* Dalian, SGX iron ore prices slip after record-setting rally
* China’s inventories of major steel products drop steadily
* White-goods demand stokes China manufacturing, metals use
MANILA, Dec 1 (Reuters) - Iron ore futures slipped on Tuesday, with Dalian prices retreating after a four-session rally that propelled the benchmark contract to the year’s highest level driven by strong Chinese demand for the steelmaking ingredient.
The most-traded iron ore for January delivery on China’s Dalian Commodity Exchange dropped 0.1% to 905 yuan ($137.57) a tonne by the midday break. The most-active January contract on the Singapore Exchange lost 0.3% to $125.71 a tonne.
Market enthusiasm over falling steel and iron ore stockpiles in China was tempered somewhat by an anticipated slowdown in winter demand in the world’s top metals consumer, analysts said.

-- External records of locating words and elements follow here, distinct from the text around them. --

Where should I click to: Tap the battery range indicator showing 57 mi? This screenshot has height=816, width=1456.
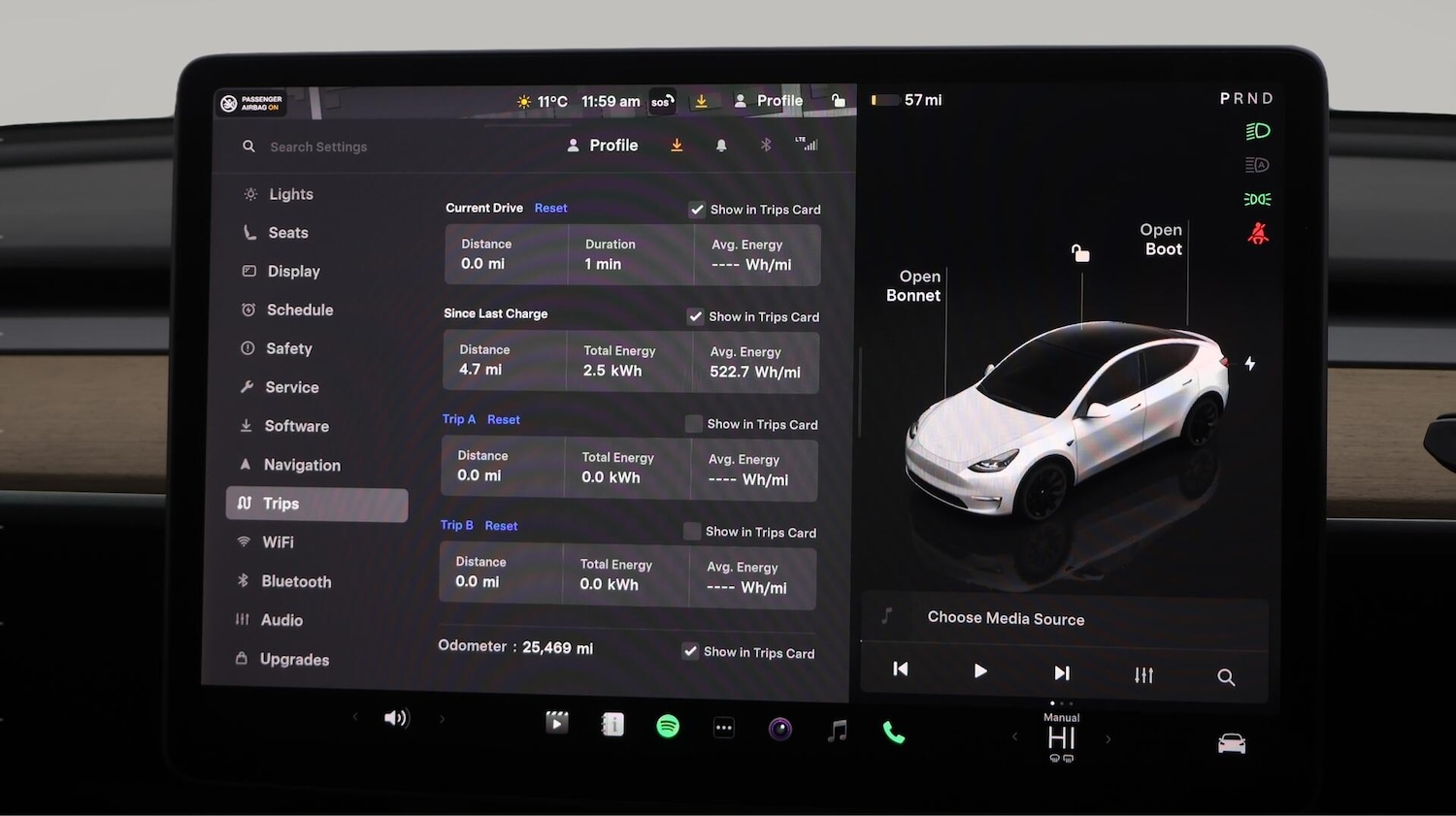(x=907, y=99)
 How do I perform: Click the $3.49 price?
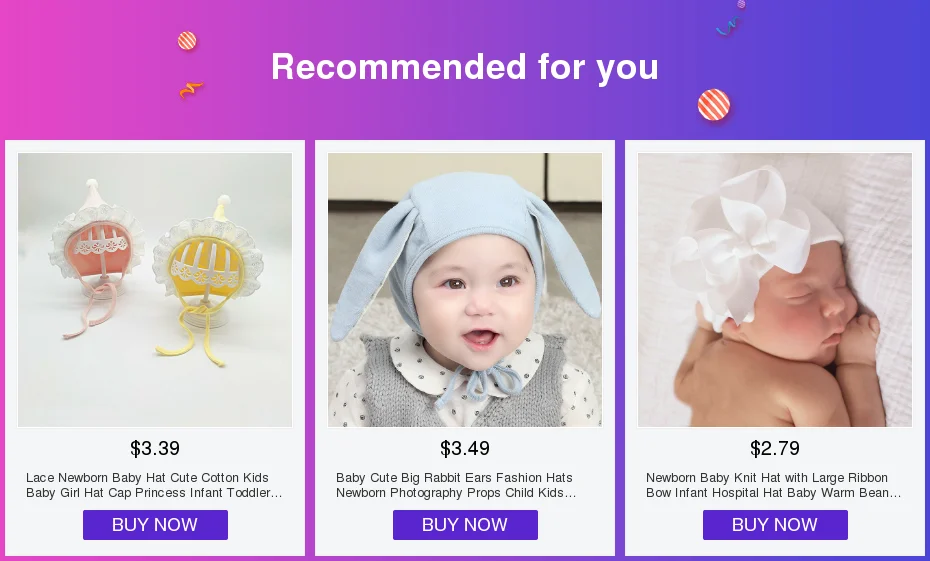(465, 448)
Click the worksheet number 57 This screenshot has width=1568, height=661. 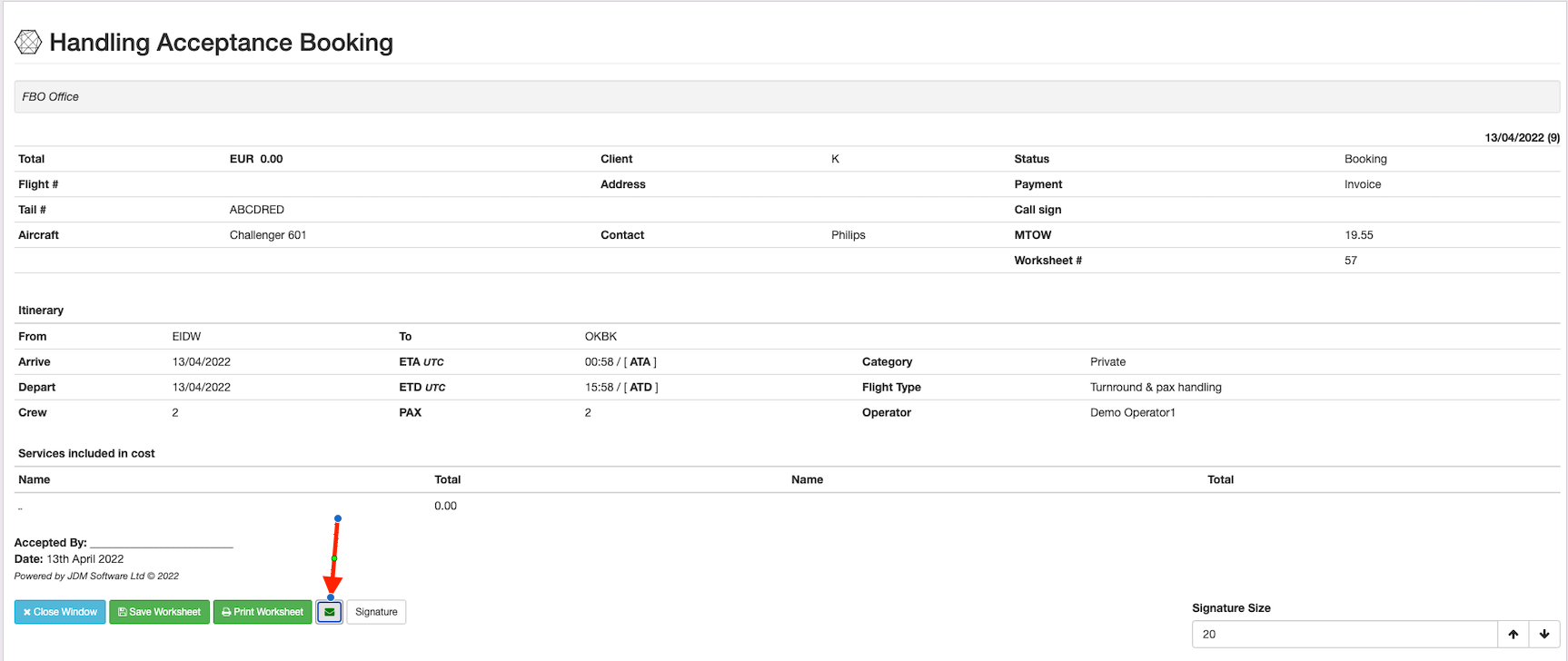pyautogui.click(x=1351, y=261)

China’s steel inventories have declined substantially from a seasonal record high of 12.92 million tonnes to just slightly above the five-year seasonal average of 10.46 million last week, OCBC Bank economist Howie Lee said.

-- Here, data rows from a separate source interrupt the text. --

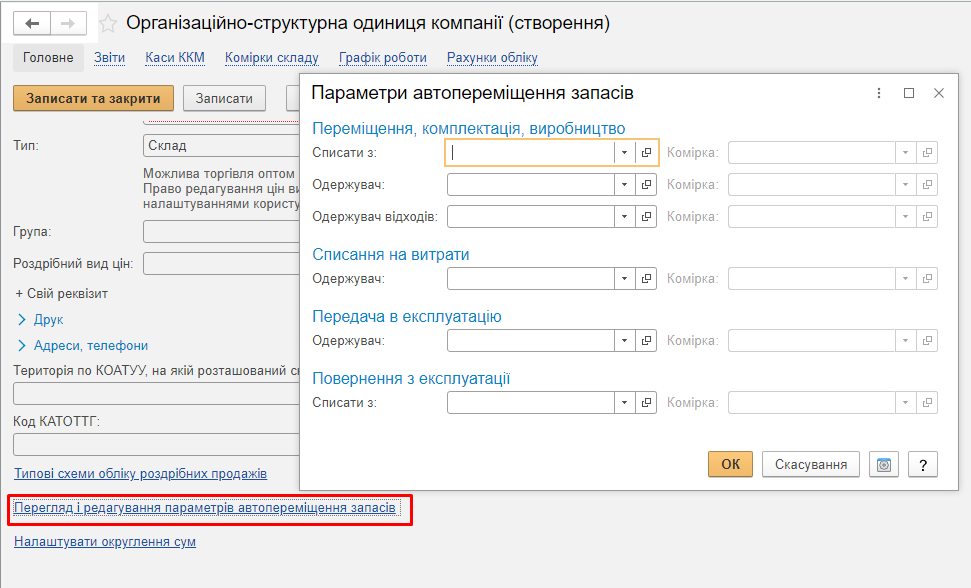Click the forward arrow navigation button
Image resolution: width=971 pixels, height=588 pixels.
point(68,24)
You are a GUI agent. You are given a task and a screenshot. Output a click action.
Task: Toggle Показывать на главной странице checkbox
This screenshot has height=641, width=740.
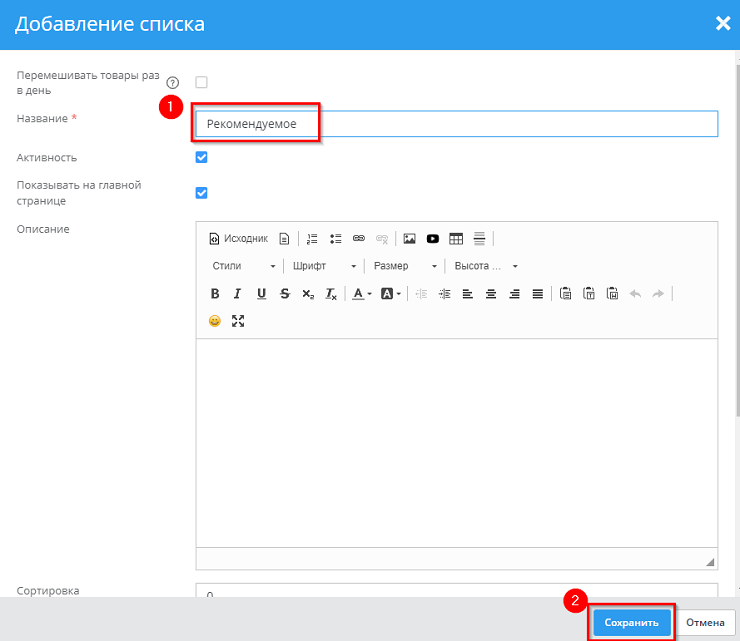(201, 193)
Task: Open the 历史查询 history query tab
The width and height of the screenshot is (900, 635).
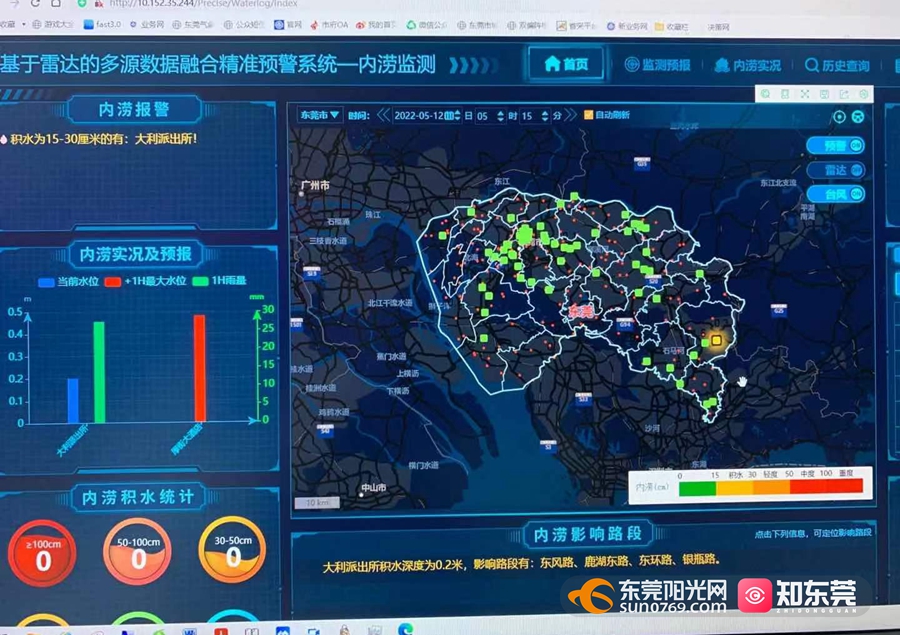Action: (837, 66)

Strong end-user demand and the recent shutdown of some plants in China’s top steelmaking city of Tangshan may have led to the rapid drawdown in stocks, Lee said.
Spot iron ore on Monday scaled the highest level since January 2014 at $131.50 a tonne, according to SteelHome consultancy. SH-CCN-IRNOR62
China's iron ore port inventories have declined for two consecutive weeks, after a five-month long stockpiling, Lee added. SH-TOT-IRONINV
“Steel margins are comfortable at present and the breakeven parity for iron ore is currently estimated at $150 per tonne,” he said.

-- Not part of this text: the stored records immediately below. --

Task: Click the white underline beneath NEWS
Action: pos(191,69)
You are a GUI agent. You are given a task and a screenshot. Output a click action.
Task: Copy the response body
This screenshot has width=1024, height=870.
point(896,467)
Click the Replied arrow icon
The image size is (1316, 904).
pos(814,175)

* Booming sales of fridges, toasters and microwaves to households across the world have helped propel China’s mammoth manufacturing engine back to life, super-charging demand for steel.
* Construction steel rebar on the Shanghai Futures Exchange dropped 0.6%, while hot-rolled coil was flat. Stainless steel slumped 1.2%.
* Coking coal rose as much as 3.2%, while coke climbed 1.1%, supported by the tight supply of steelmaking ingredients.